(Dataset entries)
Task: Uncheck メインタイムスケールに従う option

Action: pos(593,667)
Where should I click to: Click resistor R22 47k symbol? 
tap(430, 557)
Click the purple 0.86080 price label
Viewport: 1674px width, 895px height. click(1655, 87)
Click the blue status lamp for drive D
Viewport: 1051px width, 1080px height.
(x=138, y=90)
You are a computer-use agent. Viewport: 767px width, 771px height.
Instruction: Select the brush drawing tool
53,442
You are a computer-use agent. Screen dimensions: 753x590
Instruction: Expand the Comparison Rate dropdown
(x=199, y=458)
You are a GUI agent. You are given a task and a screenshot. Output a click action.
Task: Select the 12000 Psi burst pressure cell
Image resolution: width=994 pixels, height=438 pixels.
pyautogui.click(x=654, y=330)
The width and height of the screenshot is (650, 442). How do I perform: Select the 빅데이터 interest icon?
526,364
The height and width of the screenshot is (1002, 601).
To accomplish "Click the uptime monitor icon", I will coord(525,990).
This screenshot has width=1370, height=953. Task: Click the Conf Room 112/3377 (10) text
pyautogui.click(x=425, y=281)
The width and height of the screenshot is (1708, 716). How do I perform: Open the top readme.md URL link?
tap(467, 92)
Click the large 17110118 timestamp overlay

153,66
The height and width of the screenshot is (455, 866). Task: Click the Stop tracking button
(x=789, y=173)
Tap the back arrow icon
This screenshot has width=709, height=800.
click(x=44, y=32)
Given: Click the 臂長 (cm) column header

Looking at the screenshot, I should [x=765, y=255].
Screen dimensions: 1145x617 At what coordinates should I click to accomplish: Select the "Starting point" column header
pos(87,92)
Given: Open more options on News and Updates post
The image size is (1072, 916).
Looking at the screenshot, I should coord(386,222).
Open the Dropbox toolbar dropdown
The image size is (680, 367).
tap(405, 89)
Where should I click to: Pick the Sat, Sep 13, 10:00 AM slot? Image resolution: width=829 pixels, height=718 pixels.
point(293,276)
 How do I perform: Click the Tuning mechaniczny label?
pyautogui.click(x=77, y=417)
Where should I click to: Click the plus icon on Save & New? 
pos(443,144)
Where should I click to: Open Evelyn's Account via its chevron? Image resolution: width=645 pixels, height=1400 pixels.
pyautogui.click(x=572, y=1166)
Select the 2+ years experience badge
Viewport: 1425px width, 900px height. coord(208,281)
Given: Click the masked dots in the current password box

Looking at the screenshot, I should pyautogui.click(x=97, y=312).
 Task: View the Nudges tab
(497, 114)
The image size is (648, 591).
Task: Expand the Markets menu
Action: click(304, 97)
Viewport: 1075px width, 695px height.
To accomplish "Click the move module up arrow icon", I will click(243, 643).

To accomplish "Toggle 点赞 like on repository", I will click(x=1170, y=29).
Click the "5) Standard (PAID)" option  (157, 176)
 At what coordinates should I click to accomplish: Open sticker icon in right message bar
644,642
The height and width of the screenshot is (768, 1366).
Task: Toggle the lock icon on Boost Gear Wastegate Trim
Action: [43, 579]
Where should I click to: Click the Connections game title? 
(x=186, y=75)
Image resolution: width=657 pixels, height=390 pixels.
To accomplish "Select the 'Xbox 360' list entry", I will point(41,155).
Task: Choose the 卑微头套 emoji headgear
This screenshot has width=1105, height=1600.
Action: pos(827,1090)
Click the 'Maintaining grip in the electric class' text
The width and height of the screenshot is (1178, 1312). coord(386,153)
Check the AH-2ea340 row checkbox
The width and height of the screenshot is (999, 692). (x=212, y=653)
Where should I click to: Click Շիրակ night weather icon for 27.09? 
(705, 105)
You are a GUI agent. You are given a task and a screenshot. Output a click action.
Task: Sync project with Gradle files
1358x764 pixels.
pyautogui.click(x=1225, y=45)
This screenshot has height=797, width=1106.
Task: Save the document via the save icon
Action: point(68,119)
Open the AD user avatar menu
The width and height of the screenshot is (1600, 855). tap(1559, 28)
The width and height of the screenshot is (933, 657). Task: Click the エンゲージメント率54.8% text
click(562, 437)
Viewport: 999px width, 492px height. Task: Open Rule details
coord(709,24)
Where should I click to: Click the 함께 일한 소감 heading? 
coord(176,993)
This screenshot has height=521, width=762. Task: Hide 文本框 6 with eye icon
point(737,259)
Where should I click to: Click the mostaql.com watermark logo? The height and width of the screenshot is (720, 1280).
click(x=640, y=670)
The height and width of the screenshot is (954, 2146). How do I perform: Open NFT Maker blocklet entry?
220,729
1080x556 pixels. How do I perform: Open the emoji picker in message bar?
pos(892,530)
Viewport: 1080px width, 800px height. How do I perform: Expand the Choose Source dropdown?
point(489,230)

#### GOAL OF THE EXERCISE
Without leaving anything out, transcribe the records above exactly.

#### REPLY
Task: Uncheck メインタイムスケールに従う option

Action: pos(593,667)
Where should I click to: Click resistor R22 47k symbol? 
tap(430, 557)
Click the purple 0.86080 price label
Viewport: 1674px width, 895px height. click(1655, 87)
Click the blue status lamp for drive D
Viewport: 1051px width, 1080px height.
(x=138, y=90)
You are a computer-use agent. Viewport: 767px width, 771px height.
Instruction: Select the brush drawing tool
53,442
You are a computer-use agent. Screen dimensions: 753x590
Instruction: Expand the Comparison Rate dropdown
(x=199, y=458)
You are a GUI agent. You are given a task and a screenshot. Output a click action.
Task: Select the 12000 Psi burst pressure cell
Image resolution: width=994 pixels, height=438 pixels.
pyautogui.click(x=654, y=330)
The width and height of the screenshot is (650, 442). How do I perform: Select the 빅데이터 interest icon?
526,364
The height and width of the screenshot is (1002, 601).
To accomplish "Click the uptime monitor icon", I will coord(525,990).
This screenshot has width=1370, height=953. Task: Click the Conf Room 112/3377 (10) text
pyautogui.click(x=425, y=281)
The width and height of the screenshot is (1708, 716). How do I perform: Open the top readme.md URL link?
tap(467, 92)
Click the large 17110118 timestamp overlay

153,66
The height and width of the screenshot is (455, 866). Task: Click the Stop tracking button
(x=789, y=173)
Tap the back arrow icon
This screenshot has width=709, height=800.
click(x=44, y=32)
Given: Click the 臂長 (cm) column header

Looking at the screenshot, I should [x=765, y=255].
Screen dimensions: 1145x617 At what coordinates should I click to accomplish: Select the "Starting point" column header
pos(87,92)
Given: Open more options on News and Updates post
The image size is (1072, 916).
Looking at the screenshot, I should coord(386,222).
Open the Dropbox toolbar dropdown
The image size is (680, 367).
tap(405, 89)
Where should I click to: Pick the Sat, Sep 13, 10:00 AM slot? Image resolution: width=829 pixels, height=718 pixels.
point(293,276)
 How do I perform: Click the Tuning mechaniczny label?
pyautogui.click(x=77, y=417)
Where should I click to: Click the plus icon on Save & New? 
pos(443,144)
Where should I click to: Open Evelyn's Account via its chevron? Image resolution: width=645 pixels, height=1400 pixels.
pyautogui.click(x=572, y=1166)
Select the 2+ years experience badge
Viewport: 1425px width, 900px height. coord(208,281)
Given: Click the masked dots in the current password box

Looking at the screenshot, I should pyautogui.click(x=97, y=312).
 Task: View the Nudges tab
(497, 114)
The image size is (648, 591).
Task: Expand the Markets menu
Action: click(304, 97)
Viewport: 1075px width, 695px height.
To accomplish "Click the move module up arrow icon", I will click(243, 643).

To accomplish "Toggle 点赞 like on repository", I will click(x=1170, y=29).
Click the "5) Standard (PAID)" option  (157, 176)
 At what coordinates should I click to accomplish: Open sticker icon in right message bar
644,642
The height and width of the screenshot is (768, 1366).
Task: Toggle the lock icon on Boost Gear Wastegate Trim
Action: [43, 579]
Where should I click to: Click the Connections game title? 
(x=186, y=75)
Image resolution: width=657 pixels, height=390 pixels.
To accomplish "Select the 'Xbox 360' list entry", I will point(41,155).
Task: Choose the 卑微头套 emoji headgear
This screenshot has width=1105, height=1600.
Action: pos(827,1090)
Click the 'Maintaining grip in the electric class' text
The width and height of the screenshot is (1178, 1312). coord(386,153)
Check the AH-2ea340 row checkbox
The width and height of the screenshot is (999, 692). (x=212, y=653)
Where should I click to: Click Շիրակ night weather icon for 27.09? 
(705, 105)
You are a GUI agent. You are given a task and a screenshot. Output a click action.
Task: Sync project with Gradle files
1358x764 pixels.
pyautogui.click(x=1225, y=45)
This screenshot has height=797, width=1106.
Task: Save the document via the save icon
Action: point(68,119)
Open the AD user avatar menu
The width and height of the screenshot is (1600, 855). tap(1559, 28)
The width and height of the screenshot is (933, 657). Task: Click the エンゲージメント率54.8% text
click(562, 437)
Viewport: 999px width, 492px height. Task: Open Rule details
coord(709,24)
Where should I click to: Click the 함께 일한 소감 heading? 
coord(176,993)
This screenshot has height=521, width=762. Task: Hide 文本框 6 with eye icon
point(737,259)
Where should I click to: Click the mostaql.com watermark logo? The height and width of the screenshot is (720, 1280).
click(x=640, y=670)
The height and width of the screenshot is (954, 2146). How do I perform: Open NFT Maker blocklet entry?
220,729
1080x556 pixels. How do I perform: Open the emoji picker in message bar?
pos(892,530)
Viewport: 1080px width, 800px height. How do I perform: Expand the Choose Source dropdown?
point(489,230)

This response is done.